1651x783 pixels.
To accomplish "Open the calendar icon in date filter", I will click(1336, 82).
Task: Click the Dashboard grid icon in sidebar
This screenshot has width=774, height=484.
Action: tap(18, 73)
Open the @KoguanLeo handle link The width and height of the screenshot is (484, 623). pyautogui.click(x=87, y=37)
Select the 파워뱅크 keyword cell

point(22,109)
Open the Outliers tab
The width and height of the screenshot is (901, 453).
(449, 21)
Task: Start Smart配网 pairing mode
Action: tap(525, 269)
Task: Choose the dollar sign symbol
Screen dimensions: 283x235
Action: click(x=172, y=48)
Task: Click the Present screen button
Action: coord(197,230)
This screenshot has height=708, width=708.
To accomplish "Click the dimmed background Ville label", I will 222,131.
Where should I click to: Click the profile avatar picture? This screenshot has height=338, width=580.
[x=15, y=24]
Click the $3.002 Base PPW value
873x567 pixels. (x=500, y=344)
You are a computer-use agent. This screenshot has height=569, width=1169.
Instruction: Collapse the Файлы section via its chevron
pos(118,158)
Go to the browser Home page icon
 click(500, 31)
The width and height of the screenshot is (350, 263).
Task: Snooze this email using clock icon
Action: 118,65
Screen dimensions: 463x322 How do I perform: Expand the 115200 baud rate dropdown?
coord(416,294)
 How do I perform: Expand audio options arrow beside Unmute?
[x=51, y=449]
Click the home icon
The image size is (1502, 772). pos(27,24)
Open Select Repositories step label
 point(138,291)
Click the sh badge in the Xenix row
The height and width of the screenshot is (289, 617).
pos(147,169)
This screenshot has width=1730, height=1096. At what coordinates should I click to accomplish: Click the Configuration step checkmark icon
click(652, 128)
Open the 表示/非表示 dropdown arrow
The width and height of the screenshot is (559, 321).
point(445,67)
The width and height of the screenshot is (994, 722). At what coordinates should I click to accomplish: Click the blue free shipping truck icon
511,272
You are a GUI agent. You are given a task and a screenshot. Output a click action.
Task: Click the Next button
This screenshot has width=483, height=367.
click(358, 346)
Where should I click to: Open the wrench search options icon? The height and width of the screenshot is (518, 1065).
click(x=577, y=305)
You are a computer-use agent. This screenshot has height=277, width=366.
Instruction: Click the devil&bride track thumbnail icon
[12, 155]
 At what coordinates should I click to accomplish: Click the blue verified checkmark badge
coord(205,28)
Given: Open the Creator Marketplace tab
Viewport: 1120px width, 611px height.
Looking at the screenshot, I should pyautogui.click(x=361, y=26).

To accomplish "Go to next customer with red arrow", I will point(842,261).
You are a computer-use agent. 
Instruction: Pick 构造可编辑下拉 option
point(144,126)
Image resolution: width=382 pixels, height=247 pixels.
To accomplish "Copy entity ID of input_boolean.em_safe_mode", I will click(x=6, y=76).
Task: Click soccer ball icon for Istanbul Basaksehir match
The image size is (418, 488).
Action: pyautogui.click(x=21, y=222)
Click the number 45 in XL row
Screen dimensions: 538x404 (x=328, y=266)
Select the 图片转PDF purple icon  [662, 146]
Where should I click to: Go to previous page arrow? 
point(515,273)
┄┄┄┄┄┄
WORK REQUEST:
Nothing but the lines from the one containing "has height=277, width=366." through the end of the material should appear; please return them exactly.

TASK RESULT:
You are a computer-use agent. This screenshot has height=277, width=366.
Instruction: Click the devil&bride track thumbnail icon
[12, 155]
 At what coordinates should I click to accomplish: Click the blue verified checkmark badge
coord(205,28)
Given: Open the Creator Marketplace tab
Viewport: 1120px width, 611px height.
Looking at the screenshot, I should pyautogui.click(x=361, y=26).

To accomplish "Go to next customer with red arrow", I will point(842,261).
You are a computer-use agent. 
Instruction: Pick 构造可编辑下拉 option
point(144,126)
Image resolution: width=382 pixels, height=247 pixels.
To accomplish "Copy entity ID of input_boolean.em_safe_mode", I will click(x=6, y=76).
Task: Click soccer ball icon for Istanbul Basaksehir match
The image size is (418, 488).
Action: pyautogui.click(x=21, y=222)
Click the number 45 in XL row
Screen dimensions: 538x404 (x=328, y=266)
Select the 图片转PDF purple icon  [662, 146]
Where should I click to: Go to previous page arrow? 
point(515,273)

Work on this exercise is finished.